Reading passage:
* * *
If your employer's payroll software still labels your salary TDS certificate "Form 16," you might wonder whether that's now wrong under the Income-tax Act, 2025. The short answer: it depends entirely on which tax year the certificate covers, not what today's date is.
Why the rename happened
The Income-tax Act, 2025 restructures the entire 1961 Act — 819 sections down to 536, an overhauled numbering system, and a wholesale renaming and consolidation of the forms taxpayers, employers, banks, and deductors have relied on for decades. Form 16, the annual salary TDS certificate every salaried employee is familiar with, is one of the forms caught in that renumbering — its replacement under the new Act is Form 130.
* * *
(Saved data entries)
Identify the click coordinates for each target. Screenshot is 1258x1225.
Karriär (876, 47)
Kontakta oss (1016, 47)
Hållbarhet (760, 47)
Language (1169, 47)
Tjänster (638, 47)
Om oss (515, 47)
* * *
Assignment 1: Reproduce the passage on the Form 16 renaming from "Why the rename" through "is Form 130.", inclusive, without any alteration.
Assignment 2:
Answer these questions from the passage on the Form 16 renaming:
(a) According to the passage, what determines whether the "Form 16" label is wrong under the Income-tax Act, 2025?
(b) How many sections does the new Act have in place of the 819 in the 1961 Act?
(c) Which form replaces Form 16 under the new Act?
Assignment 3: Extend the passage on the Form 16 renaming, beginning after its final sentence.
The saved data entries stand apart from the passage on the Form 16 renaming and are separate material.

Your response 1:
Why the rename happened
The Income-tax Act, 2025 restructures the entire 1961 Act — 819 sections down to 536, an overhauled numbering system, and a wholesale renaming and consolidation of the forms taxpayers, employers, banks, and deductors have relied on for decades. Form 16, the annual salary TDS certificate every salaried employee is familiar with, is one of the forms caught in that renumbering — its replacement under the new Act is Form 130.

Your response 2:
(a) The tax year the certificate covers, not today's date.
(b) 536 sections.
(c) Form 130.

Your response 3:
The rule that actually determines which form applies
This is the part that trips people up: the Income-tax Act, 2025 came into force on 1 April 2026, but it only governs income earned from that date forward. Salary earned before 1 April 2026 — the entire financial year you're most likely filing a return for right now — is still governed by the Income-tax Act, 1961, and the correct certificate for that income is still Form 16. Form 130 only becomes the correct certificate for salary TDS covering Tax Year 2026-27 (April 2026 onward), which employers will issue to employees around mid-2027, not before.
| Salary period | Correct certificate | When it's issued |
|---|---|---|
| Before 1 April 2026 (FY 2025-26) | Form 16 | Already issued, mid-2026 |
| 1 April 2026 onward (Tax Year 2026-27) | Form 130 | Mid-2027 |
What this means if you have Form 16 in hand right now
If you're using a Form 16 to file your return for this filing season (due 31 July 2026 for salaried individuals), that document is completely correct — don't second-guess it because you've heard the new Act uses different terminology. You can upload it directly to InvestingPro's AI Form 16 reader, which reads either version and extracts the same six figures regardless of which label is printed at the top.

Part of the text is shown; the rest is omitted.